The Daily Mail, December 27, 1913
WHY THE ’SPURS DID NOT
By P. G. WODEHOUSE.
Middlesbrough ... 1 ’Spurs .............. 0
Nothing like it has been seen since the bombardment of Alexandria. They shot, and shot, and shot, did those ’Spurs, till their brows were streaming and their toes began to stick out of their boots. Snug inside the Middlesbrough goal, Williamson peered interestedly out at the leathern storm, wondering when the weather was going to clear a bit. There were shots that missed by miles, shots that missed by inches, shots that hit the post, shots that hit the goalkeeper, and shots that would have been goals if the goal had been a few dozen feet higher; but never a shot into the net.
Middlemiss, Cantrell, and Bliss all looked like doing the trick again and again. Cantrell hit the post twice in succession within a few minutes. Now and again Middlesbrough would break away, but back the ball would come, a musical “plonk,” and another shot would have missed its billet.

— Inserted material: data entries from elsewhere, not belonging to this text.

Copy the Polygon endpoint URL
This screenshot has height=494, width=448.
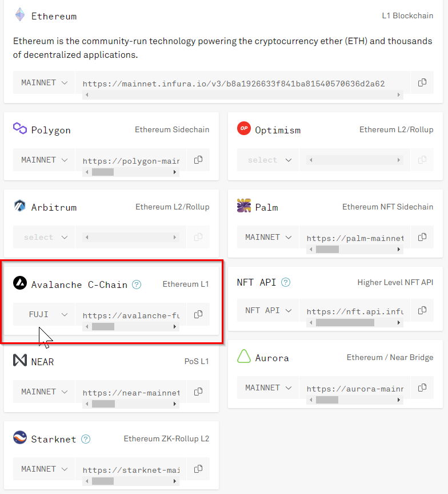coord(198,160)
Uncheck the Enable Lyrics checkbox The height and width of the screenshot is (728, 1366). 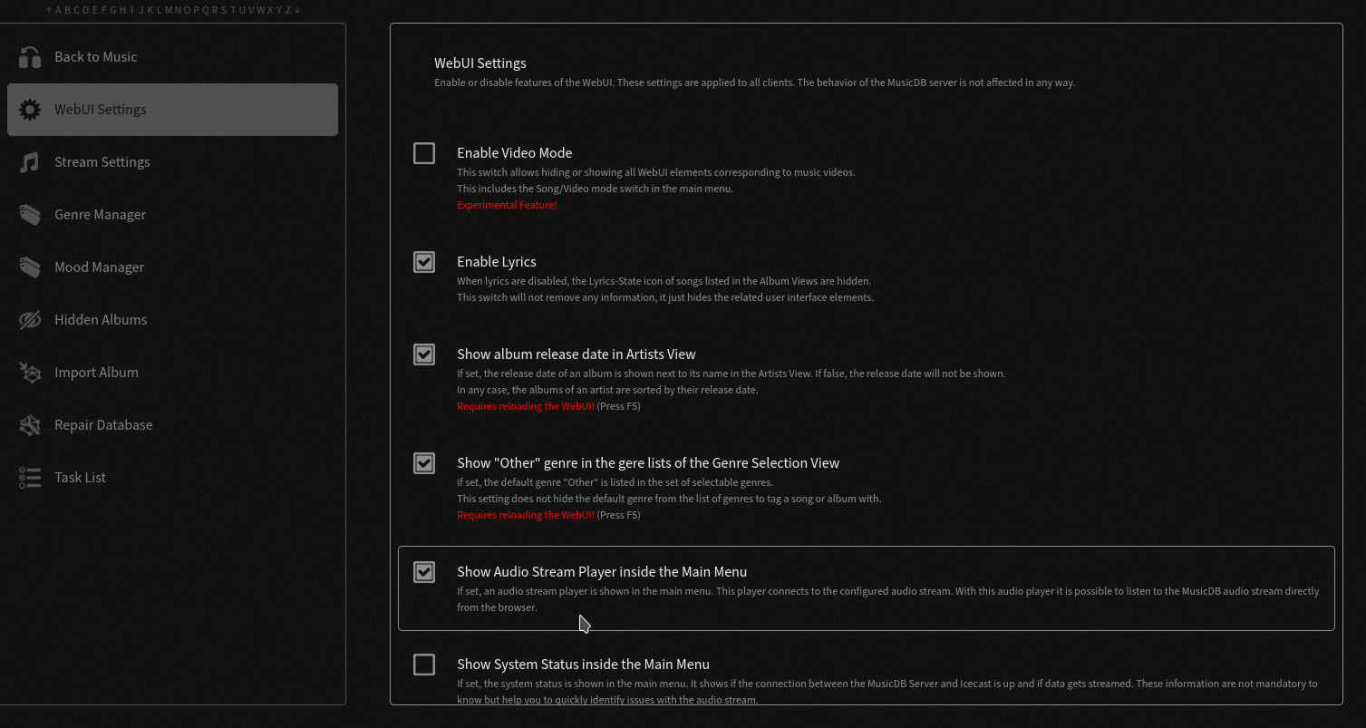pos(424,262)
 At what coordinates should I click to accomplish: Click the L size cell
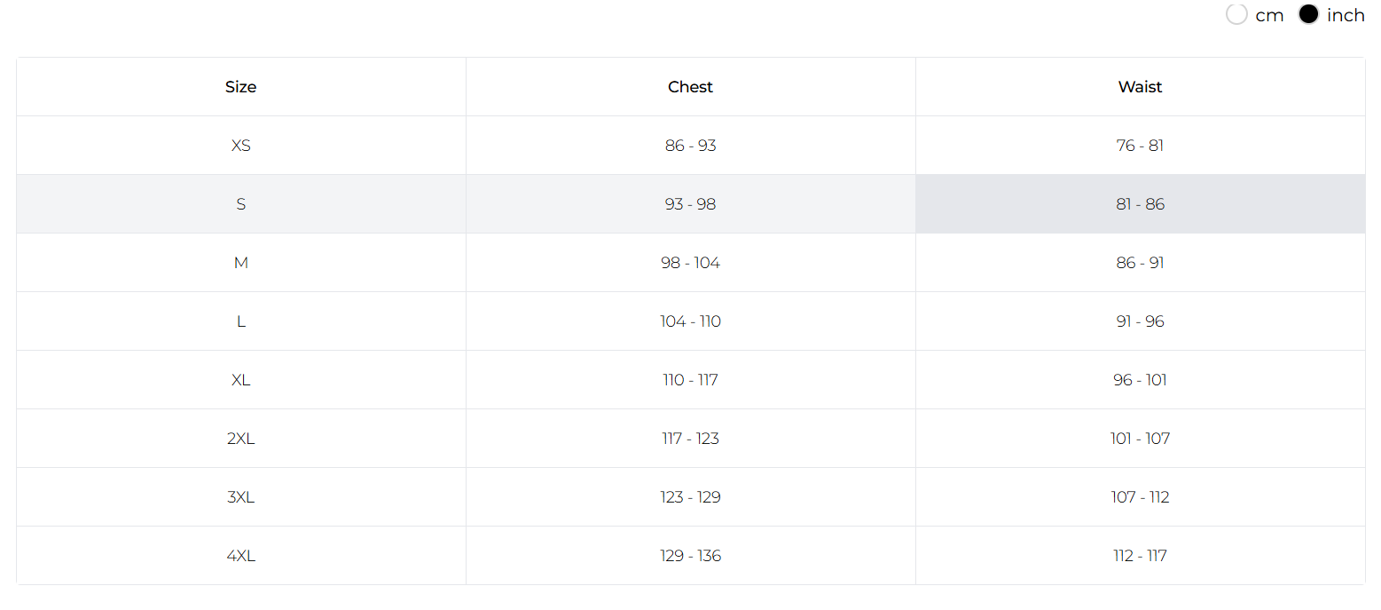pyautogui.click(x=241, y=321)
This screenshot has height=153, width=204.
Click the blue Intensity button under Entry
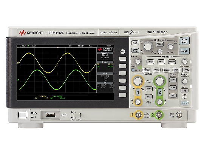tap(133, 70)
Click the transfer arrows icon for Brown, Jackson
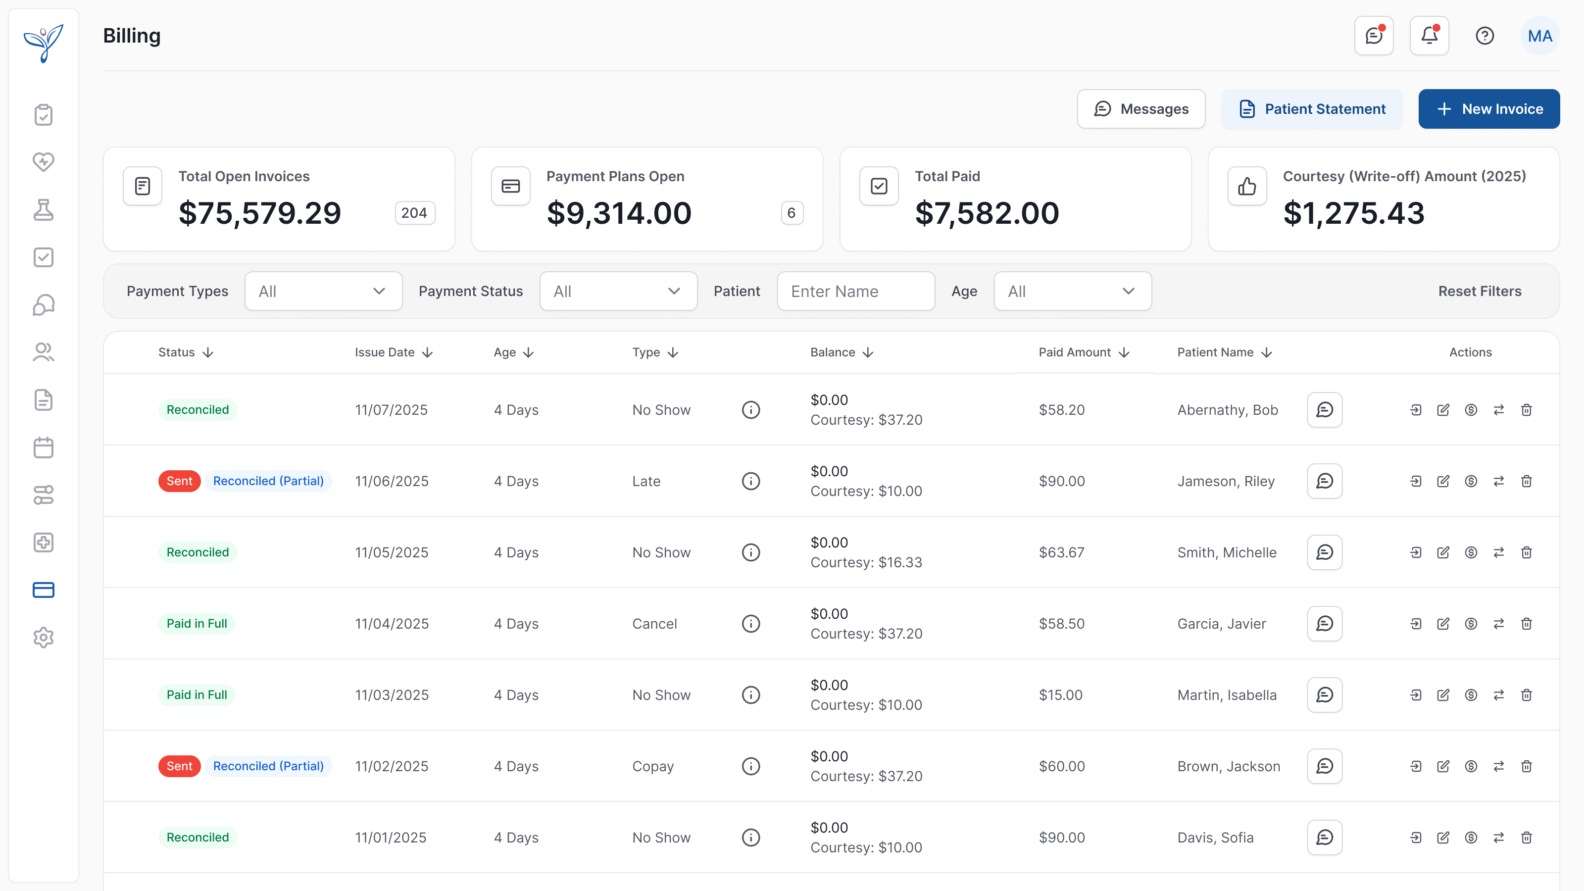Viewport: 1584px width, 891px height. tap(1499, 766)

After half-time the Maxim-gun effects were not immediately resumed. Twice Middlesbrough had good chances of scoring before the ’Spurs got into their stride again. Then the latter attacked. Walden (they were passing to him much better to-day, bless his little heart) got through in his own special style, and the Middlesbrough goal—or the crowd on each side of it—was in danger, but nothing happened.
A moment later Cantrell, with a clear goal in front of him, missed the ball altogether; and then came the central incident, the big scene of the day. Why Stirling was allowed to leg it down the touch-line, in such an unmolested fashion I do not know. For once the ’Spurs’ defence seemed somnolent. Stirling centred well, and Elliott shot. Joyce saved, but in doing so was temporarily stunned, and there was the ball sitting in the goal-mouth waiting for somebody to start something with it. Cartwright and Webster made bee-lines, and so did Elliott and Tinsley. The four arrived almost simultaneously, but the Middlesbrough representatives must have been first, for the ball went through into the net. Tinsley was the scorer.
The ’Spurs played up gallantly in the few remaining minutes, and Walden got right through again, only to have his shot well stopped by Williamson, who also saved a hot one from Middlemiss. But the ’Spurs could not bring it off and lost accordingly.
Technically, the match was not a very high-class exhibition of football, but it was one of the most interesting and amusing games I have seen. The slippery ground made it hard for the defence to manœuvre, with the result that whichever side had the ball kept it as a rule till they shot. And there was a good deal of tumbling of the Humpsti-Bumpsti type, well worth watching.